══ Vorliegender Text

# Grafikkartenlüfter



## Toto (25. September 2003)

Hi,

habe seit knapp einem Jahr ein System mit Asus 64 V8420/TD Grafikkarte - deren Lüfter ist mittlerweile unerträglich laut geworden! Kennt jemand Abhilfe (Reinigung habe ich schon versucht), gibt es die Karten-Lüfter vielleicht einzeln nachzukaufen (habe ich noch nicht gefunden)? Ohne Lüfter sollte man die Karte sicher besser nicht betreiben...(?)

Danke, Gruß Torsten.


----------



## Sinac (26. September 2003)

Yoah, die gibts zu kaufen, weiß aber nicht ob DU die so von ASUS kriegst, frag ma bei deinem Local Shop ob die den kriegen, ansonsten kannste dir da auch nen Lüfter vom 486 oda so raufschnallen, wenn der ungefähr gleich groß ist...

════
══ Bereitgestellte Daten

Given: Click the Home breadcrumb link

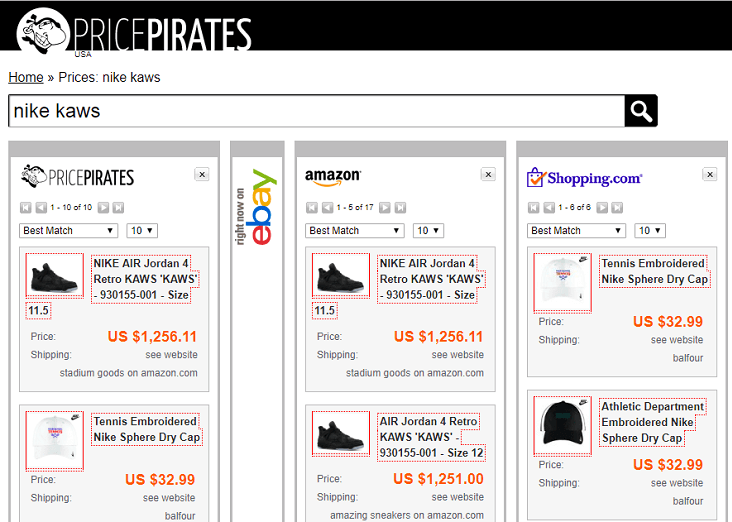Looking at the screenshot, I should [26, 77].

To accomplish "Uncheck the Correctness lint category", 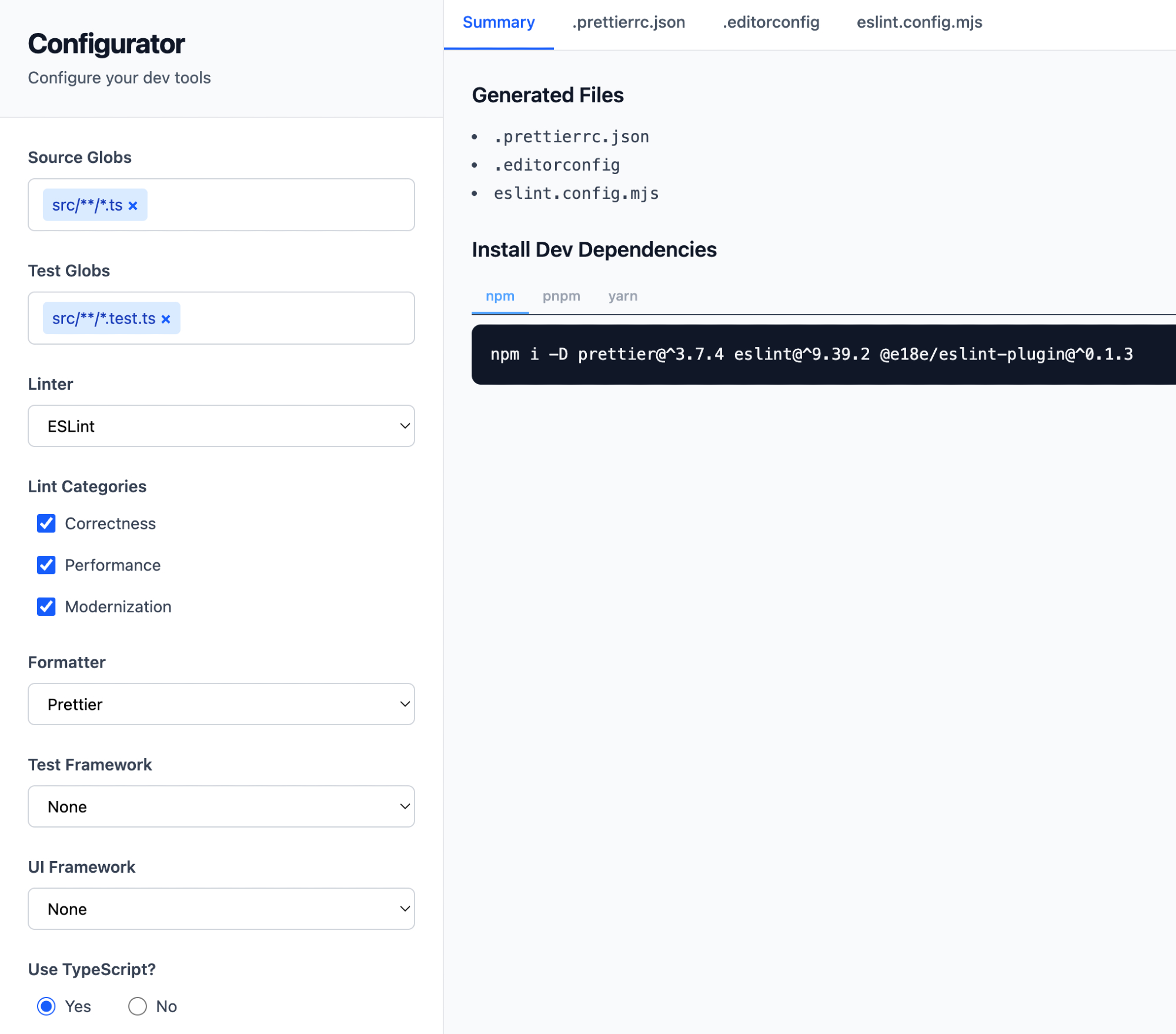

════

**Aufgabe 1**.
Beantworte anhand des Forumsthreads zum Grafikkartenlüfter:
(a) Welche Grafikkarte steckt laut dem ersten Beitrag im System?
(b) Was wurde laut dem ersten Beitrag schon gegen den lauten Lüfter unternommen?
(c) Von welchem Rechner könnte man laut dem Beitrag vom 26. September 2003 ersatzweise einen Lüfter auf die Karte schnallen?
**Aufgabe 2**.
Schreib aus dem Forumsthread zum Grafikkartenlüfter die Stelle ab, die mit „## Toto (25.“ beginnt und bis einschließlich „Danke, Gruß Torsten.“ reicht.
**Aufgabe 3**.
Führe den Forumsthread zum Grafikkartenlüfter fort, wo er aufhört.

**Lösung 1**.
(a) Eine Asus 64 V8420/TD.
(b) Eine Reinigung.
(c) Von einem 486 (oder so), wenn der Lüfter ungefähr gleich groß ist.

**Lösung 2**.
## Toto (25. September 2003)

Hi,

habe seit knapp einem Jahr ein System mit Asus 64 V8420/TD Grafikkarte - deren Lüfter ist mittlerweile unerträglich laut geworden! Kennt jemand Abhilfe (Reinigung habe ich schon versucht), gibt es die Karten-Lüfter vielleicht einzeln nachzukaufen (habe ich noch nicht gefunden)? Ohne Lüfter sollte man die Karte sicher besser nicht betreiben...(?)

Danke, Gruß Torsten.

**Lösung 3**.
Greetz...
Sinac


----------



## Erpel (26. September 2003)

Hercules tauscht defekte Karten (auch Lüfter) um, ich weiß nicht wie das bei ASUS ist. Versuchs doch mal, ne Mail an den Support ist leichter als alles andere.


----------



## Jamonit (1. Oktober 2003)

es gibt aber mitlerweile auch etliche anbieter, die sich darauf spezialisiert haben. einfach mal googeln oder bei ebay schauen.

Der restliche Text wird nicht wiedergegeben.